╭─ Records for the exercise

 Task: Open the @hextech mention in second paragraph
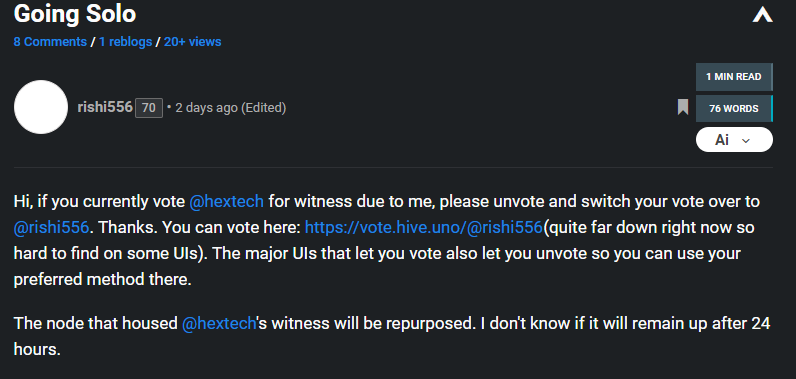219,323
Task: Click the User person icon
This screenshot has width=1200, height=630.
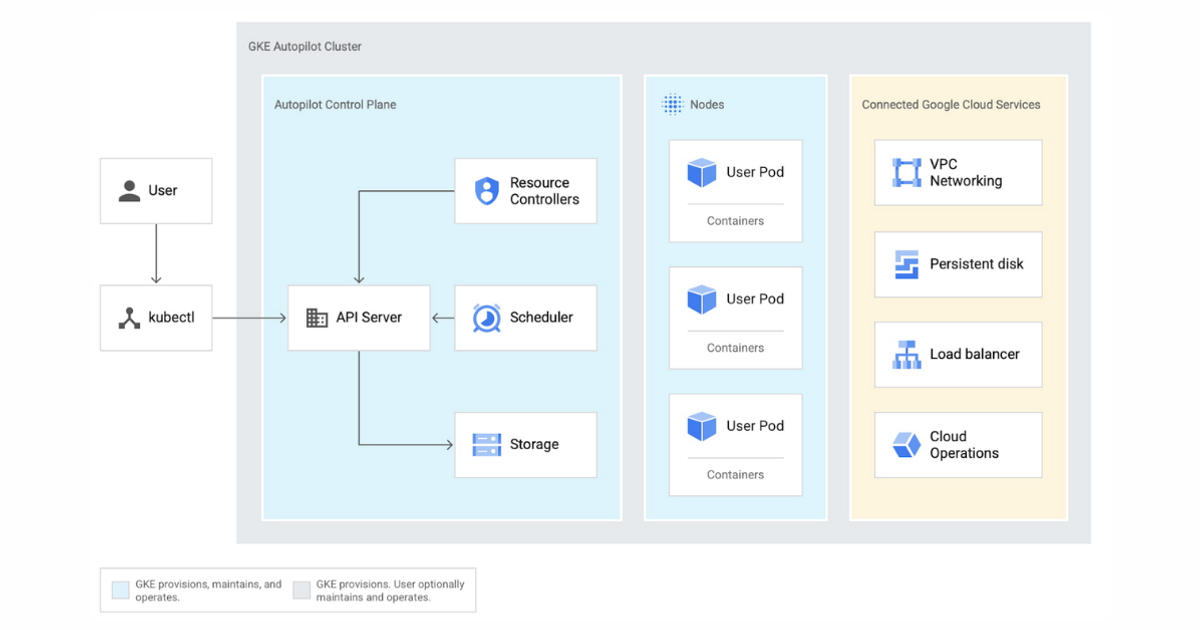Action: 128,190
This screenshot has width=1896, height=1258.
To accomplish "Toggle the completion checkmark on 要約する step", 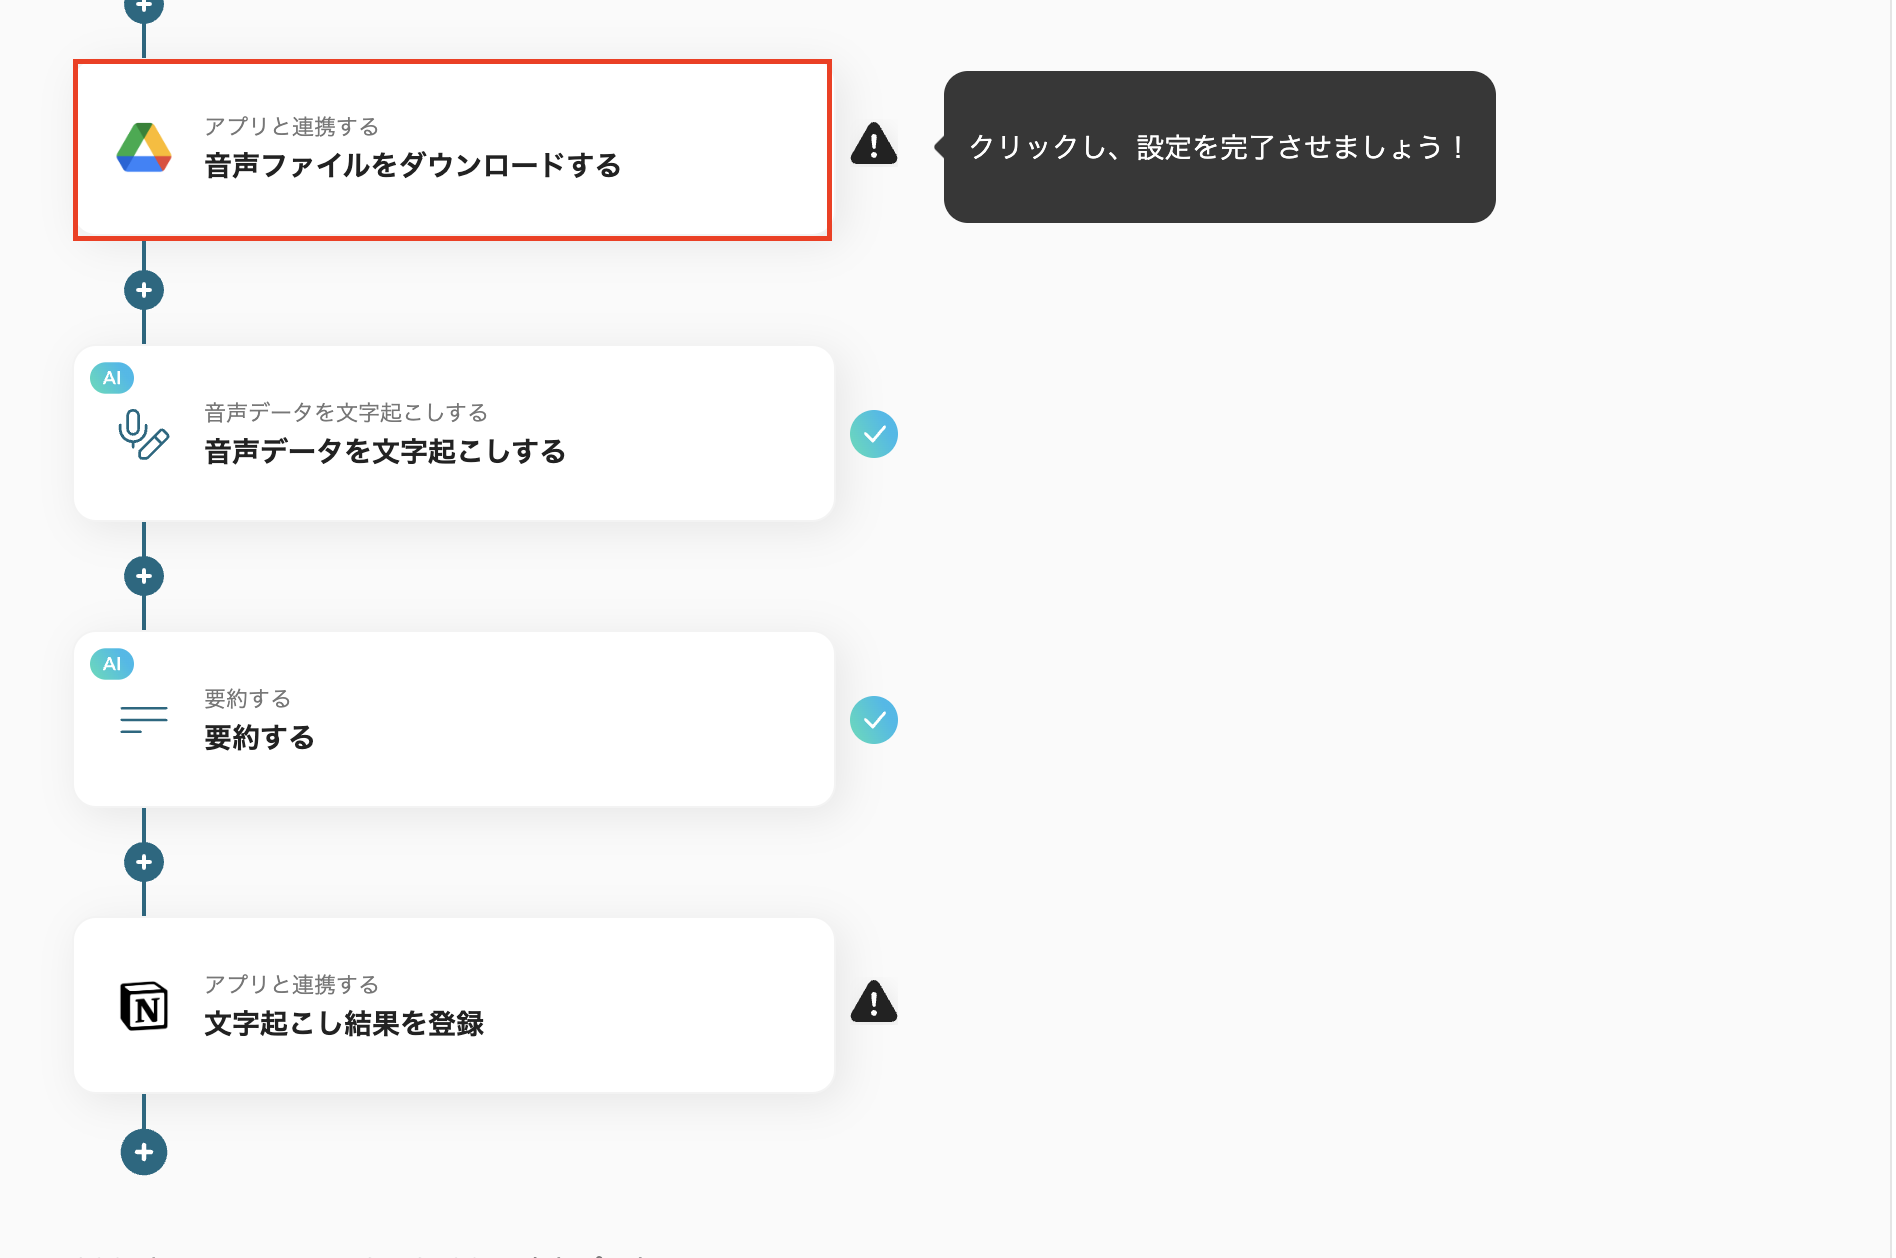I will coord(875,719).
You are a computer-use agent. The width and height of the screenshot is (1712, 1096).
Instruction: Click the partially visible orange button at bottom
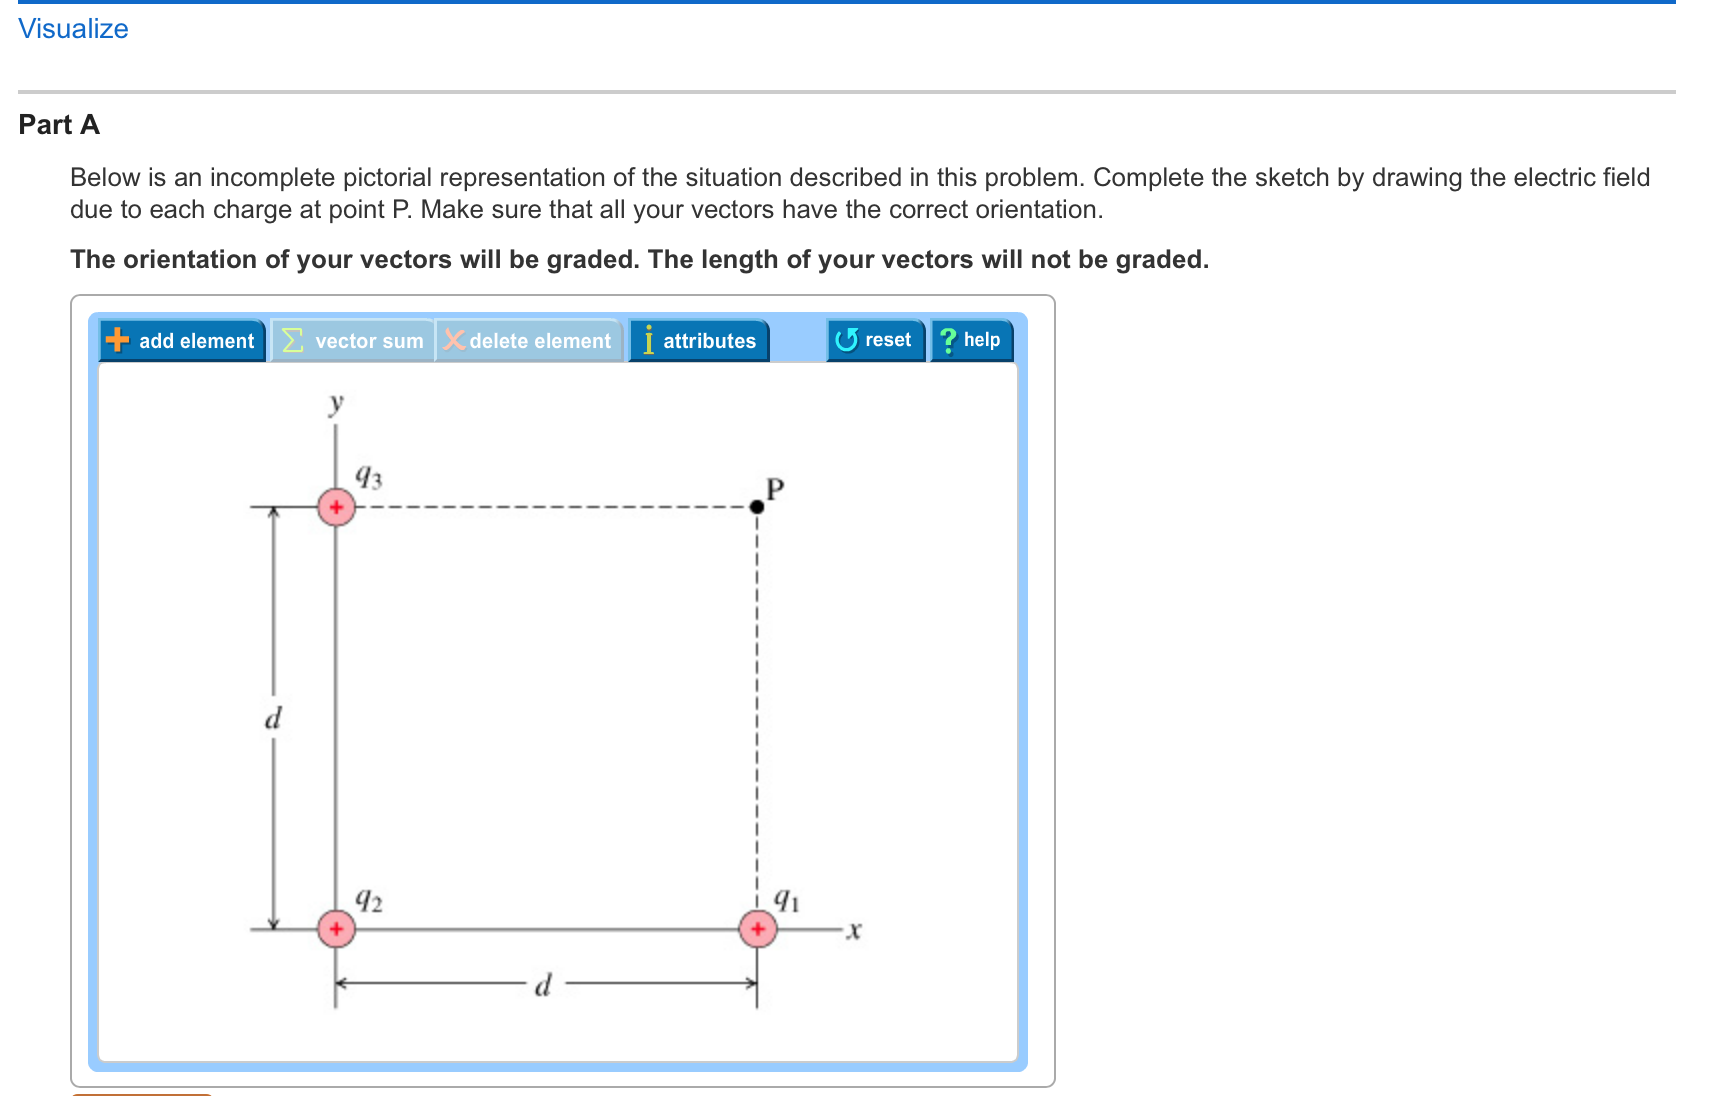point(143,1092)
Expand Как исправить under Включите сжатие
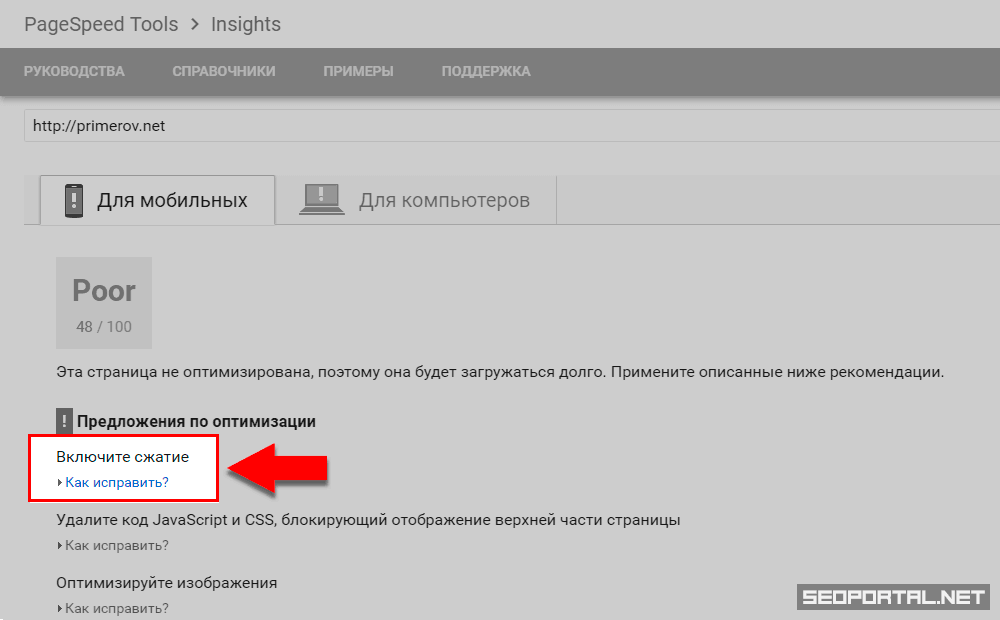Image resolution: width=1000 pixels, height=620 pixels. click(116, 482)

╰─

> Task to complete
The copy starts at the line holding "Instruction: Click the" and ends at the last line of the records above. Transcribe those lines exactly, pictures excluded.

> Task output
Instruction: Click the partially visible orange button at bottom
point(143,1092)
Expand Как исправить under Включите сжатие
Image resolution: width=1000 pixels, height=620 pixels. click(116, 482)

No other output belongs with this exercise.